MultIO is a metadata-driven, message-based system. This means that the I/O-server and processing pipelines fundamentally handle and operate on discrete packets of data, self-described with attached metadata, called messages. The metadata attached to each message drive the behaviour of the I/O‑server, the data-routing decisions, and the selection of actions. The type and volume of post-processing may be controlled by setting the message metadata via the Fortran/C/Python APIs, and by configuring a processing pipeline of actions. The first figure shows an overview of the pipelining and I/O‑server design.

Server design.
Server design. The figure provides an overview of MultIO’s pipelining and I/O-server design. Earth system models, such as a coupled atmosphere–ocean system, are geographically distributed. The aggregation of distributed fields into global fields takes place on the ‘server side’. MultIO offers post-processing in its pipelines both on the ‘model side’ and the ‘server side’.

MultIO's roles in achieving the aims of ORAS6 are three‑fold:

  • Aggregating horizontal global fields from distributed data.
  • Computing temporal means from data at time-step regularity.
  • Injecting the metadata information required for encoding all necessary fields in a GRIB2 format approved by the World Meteorological Organization (WMO), and encoding the data by calling the ‘ecCodes’ library.

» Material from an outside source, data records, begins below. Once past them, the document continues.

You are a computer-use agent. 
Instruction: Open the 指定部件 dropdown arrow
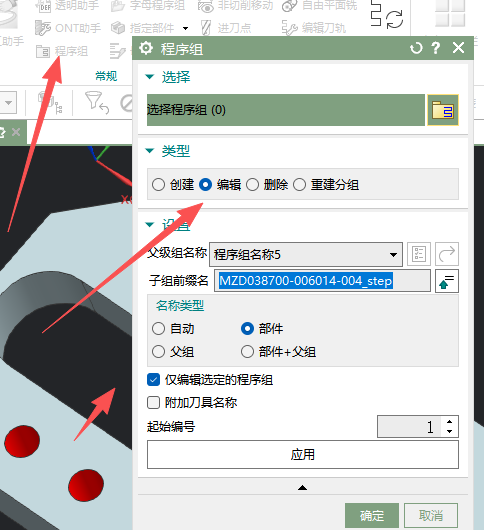(185, 28)
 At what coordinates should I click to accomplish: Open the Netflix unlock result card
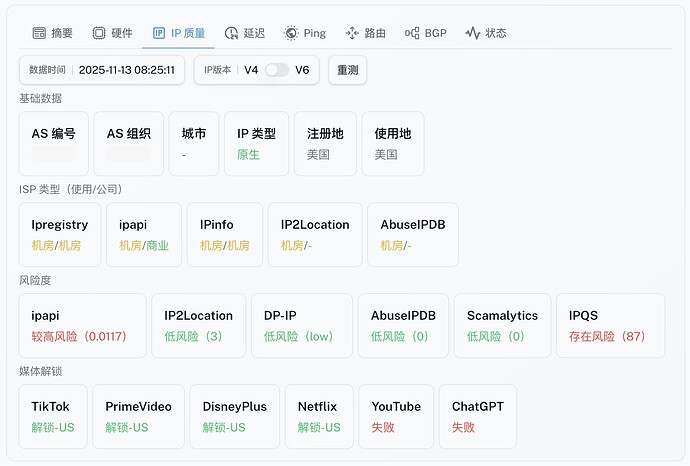coord(318,416)
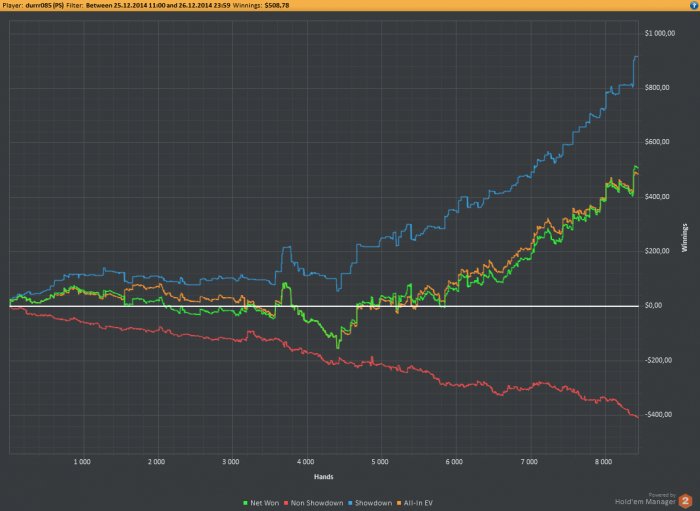The height and width of the screenshot is (511, 700).
Task: Toggle the Net Won legend entry
Action: [261, 503]
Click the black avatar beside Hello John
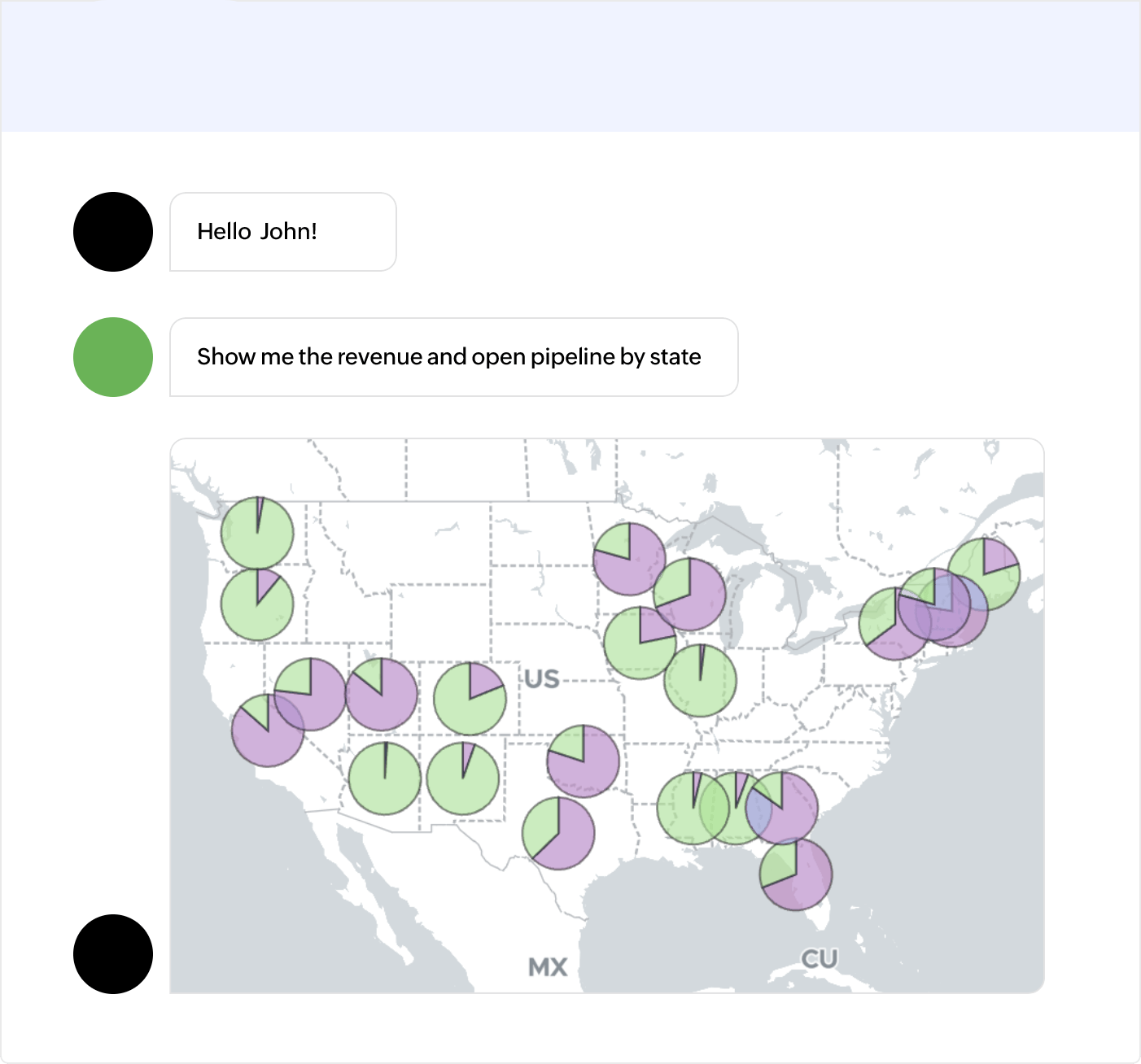Image resolution: width=1141 pixels, height=1064 pixels. pos(113,232)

The data governance and curation process has also been a crucial and independent part of the overall work. The process has resulted in around 90 new ocean parameters, approved by the WMO.

Pre-production evaluation

MultIO will enter production as the engine for model output for ORAS6 in early 2024. This will, in turn, feed into the ERA6 production runs. The nature of ocean reanalysis is that many small or medium-sized data assimilation trajectories are executed on the high-performance computing system, rather than a few large runs. Although the actual details for production are still to be decided, the following is expected to be close to the final configuration: quarter-degree (eORCA025) ocean grids; thousands of five-day assimilation loops; 11 ensemble members; 300 compute tasks per member; 20 I/O tasks per member. With this topology, a single loop with one ensemble member takes around five minutes, but this may vary with output volume.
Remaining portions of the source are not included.